**Work item:** Apart from the pictures, return every line of the listing exactly.

⁂

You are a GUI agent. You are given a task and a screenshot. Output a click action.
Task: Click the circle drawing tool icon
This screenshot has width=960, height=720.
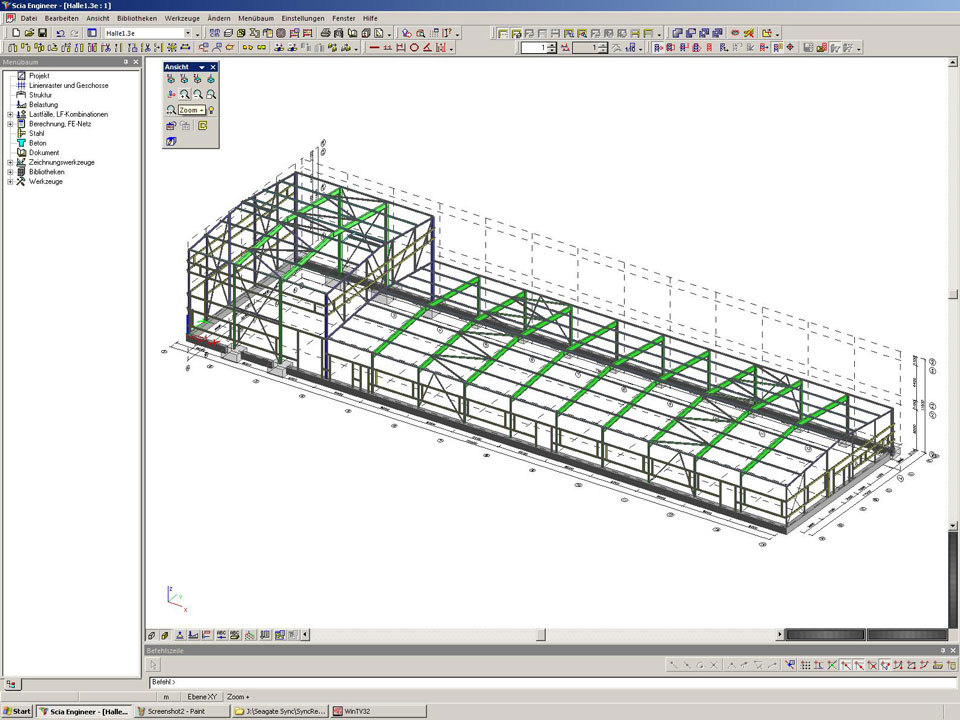(414, 48)
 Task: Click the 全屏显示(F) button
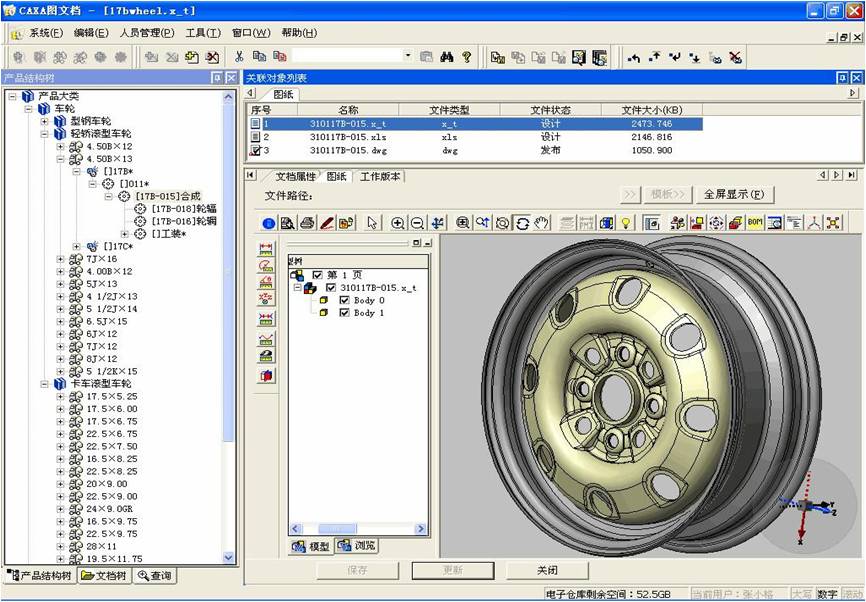point(734,194)
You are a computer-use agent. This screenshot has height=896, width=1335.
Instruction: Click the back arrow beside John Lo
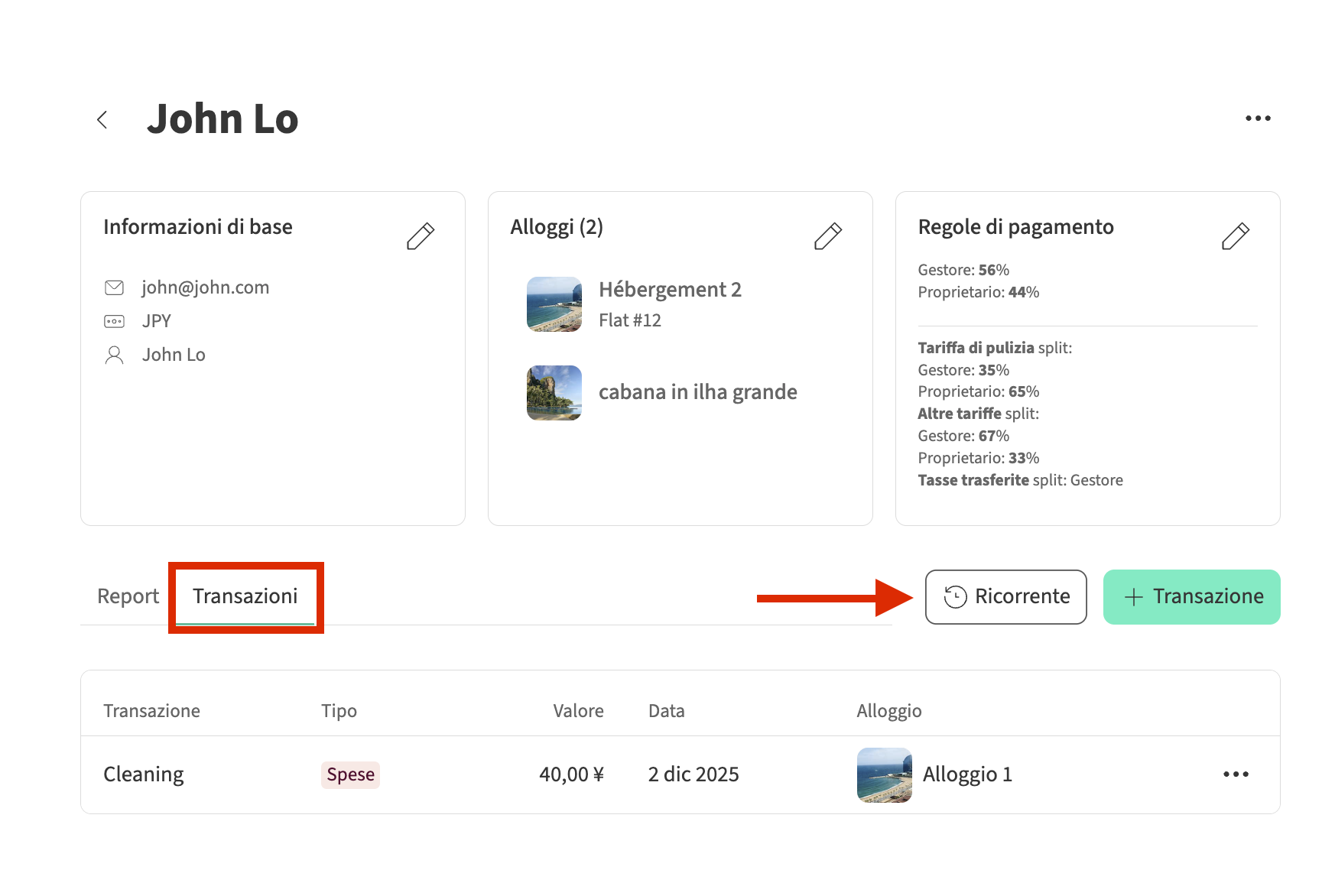(x=102, y=119)
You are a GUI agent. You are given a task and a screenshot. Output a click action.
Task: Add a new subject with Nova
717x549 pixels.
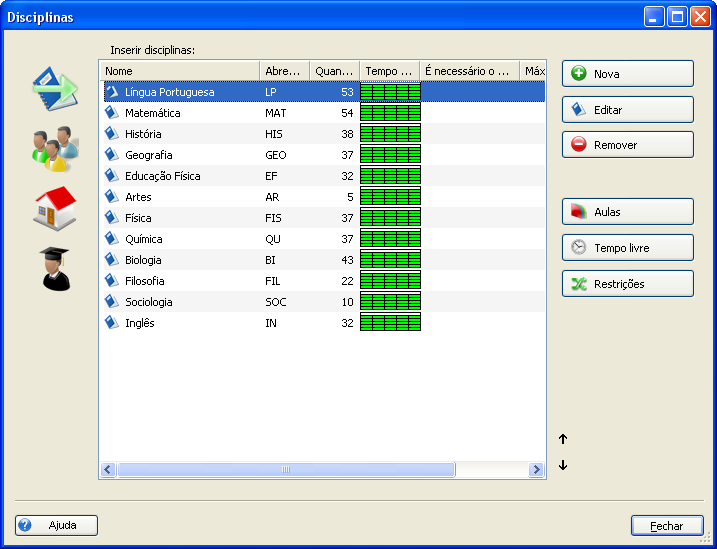[x=627, y=74]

⁂

**Task output:**
You are a GUI agent. You are given a task and a screenshot. Output a click action.
Task: Click the circle drawing tool icon
This screenshot has width=960, height=720.
(414, 48)
 Task: Click the 全屏显示(F) button
point(734,194)
You are a computer-use agent. This screenshot has height=896, width=1335.
Instruction: Click the back arrow beside John Lo
(x=102, y=119)
You are a GUI agent. You are given a task and a screenshot. Output a click action.
Task: Add a new subject with Nova
717x549 pixels.
[x=627, y=74]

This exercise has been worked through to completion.